[Math] the probability that dice are rigged

binomial distributiondicehypothesis testing

Scenario

We are given a single six-sided die. We produce a sequence of $n$ dice rolls, all of them rolling six. We do not know whether the die is fair or not.

How can we calculate the probability that the die is loaded or rigged given $n$ rolls of six?

In other words, what is the probability $q$ that the null hypothesis is false, given a series of $n$ successful Bernoulli trials?

Common fallacy

I heard a non-mathematician say that the probability of one six on a fair die is $\frac{1}{6}$, and so the probability of rolling 4 sixes in a row on a fair die is $\frac{1}{6^4} = \frac{1}{1296}$. So far, so good.

But then, he said that the probability that the die is not loaded is $\frac{1}{1296}$, and so the probability that the die is loaded is $\frac{1295}{1296}$.

This does not add up to me. By the same logic, if I roll the die once and get six, the probability that the die is loaded is $\frac{5}{6}$, which cannot be true. You don't call a person a cheat for rolling a six once.

My attempt to answer

I think that to answer this question, I have to use the binomial distribution somehow, since:

  • the probability of a six, fair or not, remains constant and equal to $p$
  • I am only interested in success/failure

At this point, I get lost. The problem is that I only know the probability for the null hypothesis $p_0 = \frac16$, and I don't know what the actual value for $p$ is. I don't know where to go from here.

Am I asking the wrong question? Must I set a confidence level $\alpha$? If so, suppose I set $\alpha = 0.05$? $\alpha = 0.01$? I apologize for any incorrect terminology. I am a computer programmer, not a statistician or mathematician.

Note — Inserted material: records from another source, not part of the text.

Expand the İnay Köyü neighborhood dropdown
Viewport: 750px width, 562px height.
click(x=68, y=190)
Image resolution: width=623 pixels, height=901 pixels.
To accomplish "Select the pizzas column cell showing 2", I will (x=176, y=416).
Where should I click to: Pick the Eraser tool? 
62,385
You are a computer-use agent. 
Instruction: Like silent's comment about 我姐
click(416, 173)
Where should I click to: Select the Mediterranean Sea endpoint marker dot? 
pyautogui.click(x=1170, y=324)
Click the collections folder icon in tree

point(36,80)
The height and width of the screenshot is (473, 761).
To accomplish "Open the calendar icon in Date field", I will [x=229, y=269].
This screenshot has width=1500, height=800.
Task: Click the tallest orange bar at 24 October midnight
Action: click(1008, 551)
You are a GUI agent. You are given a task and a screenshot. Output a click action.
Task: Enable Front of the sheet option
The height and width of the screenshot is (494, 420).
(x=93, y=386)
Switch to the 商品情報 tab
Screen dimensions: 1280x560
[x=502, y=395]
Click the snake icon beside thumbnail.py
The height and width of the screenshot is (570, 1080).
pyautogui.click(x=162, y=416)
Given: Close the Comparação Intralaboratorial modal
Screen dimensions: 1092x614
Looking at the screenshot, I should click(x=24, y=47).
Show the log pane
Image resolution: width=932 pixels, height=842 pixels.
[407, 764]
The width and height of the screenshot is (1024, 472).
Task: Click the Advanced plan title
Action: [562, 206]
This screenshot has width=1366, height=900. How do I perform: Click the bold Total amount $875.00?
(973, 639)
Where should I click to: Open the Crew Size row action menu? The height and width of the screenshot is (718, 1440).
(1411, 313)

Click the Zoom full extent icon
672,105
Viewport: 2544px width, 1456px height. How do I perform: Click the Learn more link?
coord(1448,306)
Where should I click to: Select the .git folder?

Edit: It looks like I have to specify how badly the dice must be loaded before I call them unfair. Suppose I say rolling a six has to be at least $r = 10\%$ more likely than a fair die (i.e. $p \ge p_0\cdot\left(1 + r\right) = \frac{11}{60}$) before I call it rigged?

Best Answer

In classical statistics, there is no way to measure "the probability that the die is loaded". The confidence level in a statistical test tells you the probability of getting a false positive. That is, you're asking, if the die was actually fair, what would be the probability of getting a result as bad as this?

In Bayesian statistics, you can ask for "the probability that the die is loaded, given the result of the experiment", but you need to start with a prior: a probabilistic model that gives you, before the experiment, probabilities for the die to be fair or loaded in some particular way (or, perhaps, a probability distribution for just how loaded the die is). The choice of a prior tends to be a rather subjective thing, so you still can't really point to one number as "the probability that the die is loaded'.